Remembering martyrs of Jallianwala Bagh Massacre


Jallianwala Bagh  massacre, the bloodiest in Indian history took place on this day, i.e. 13 April. It was considered as a decisive step towards the end of British rule in India.  On the day of Baishakhi  thousands of Hindus, Sikhs and Muslims gathered in the Jallianwala Bagh  near the Harmandir Sahib in Amritsar.

The people responsible for this were  Brigadier-General Reginald E.H. Dyer and British Lieutenant-Governor of Punjab Michael O’Dwyer .

An hour after the meeting began as scheduled at 4:30 pm, Brigadier-General Reginald Dyer marched a group of sixty-five Gurkha and twenty-five Baluchi soldiers into the Bagh, fifty of whom were armed with rifles.

He ordered them to shoot at the crowd which included men, women, and children. Dyer kept the firing up for about ten minutes.

Dyer had also brought two armoured cars armed with machine guns, however the vehicles were left outside as they were unable to enter the Bagh through the narrow entrance.

The Jallianwala Bagh was bounded on all sides by houses and buildings and had few narrow entrances, most of which were kept permanently locked. The main entrance was relatively wider, but was guarded by the troops backed by the armoured vehicles. General Dyer did not order the crowd to disperse; indeed he blocked the main exits.

His goal, he explained later, was not to disperse the meeting but to punish the Indians for disobedience. General Dyer ordered his troops to begin shooting towards the densest sections of the crowd, including the women and children. He continued the shooting, approximately 1,650 rounds in all, until the ammunition supply was almost exhausted. The crowd made no effort to attack the soldiers in any way.
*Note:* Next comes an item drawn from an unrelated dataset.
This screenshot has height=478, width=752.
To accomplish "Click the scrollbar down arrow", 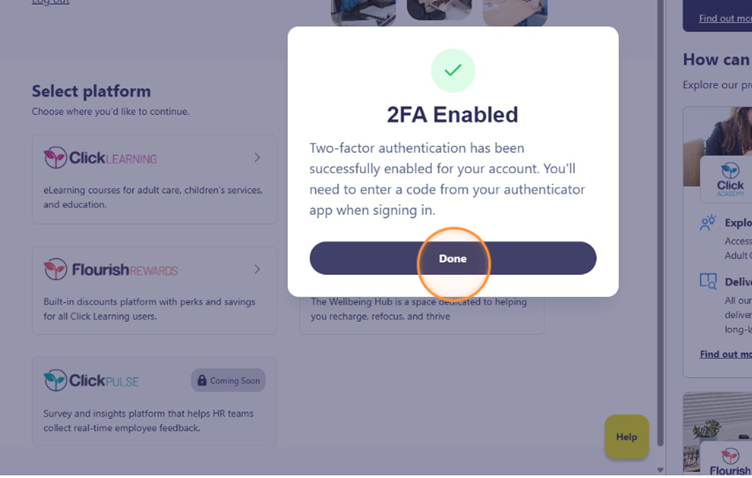I will click(659, 469).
A number of people died in stampedes at the narrow gates or by jumping into the solitary well on the compound to escape the shooting. A plaque in the monument at the site, set up after independence, says that 120 bodies were pulled out of the well. The wounded could not be moved from where they had fallen, as a curfew had been declared – many more died during the night.

Official Government sources estimated the fatalities at 379, with 1,100 wounded. Actual, casualty numbers  were more than 1,500, with approximately 1,000 killed.

The news remained shielded for more than a month  and it was only in June that people across India came to know about it.  Rabindranath Tagore renounced  his knighthood conferred upon him by  British Government as a mark of protest.

Dyer was sacked from his post, but back in Britain  he became an overnight hero. No charges were framed against him or any disciplinary action was taken thereof. The Hunter Commission   which was constituted to probe the massacre found him only guilty of a mistaken notion of duty.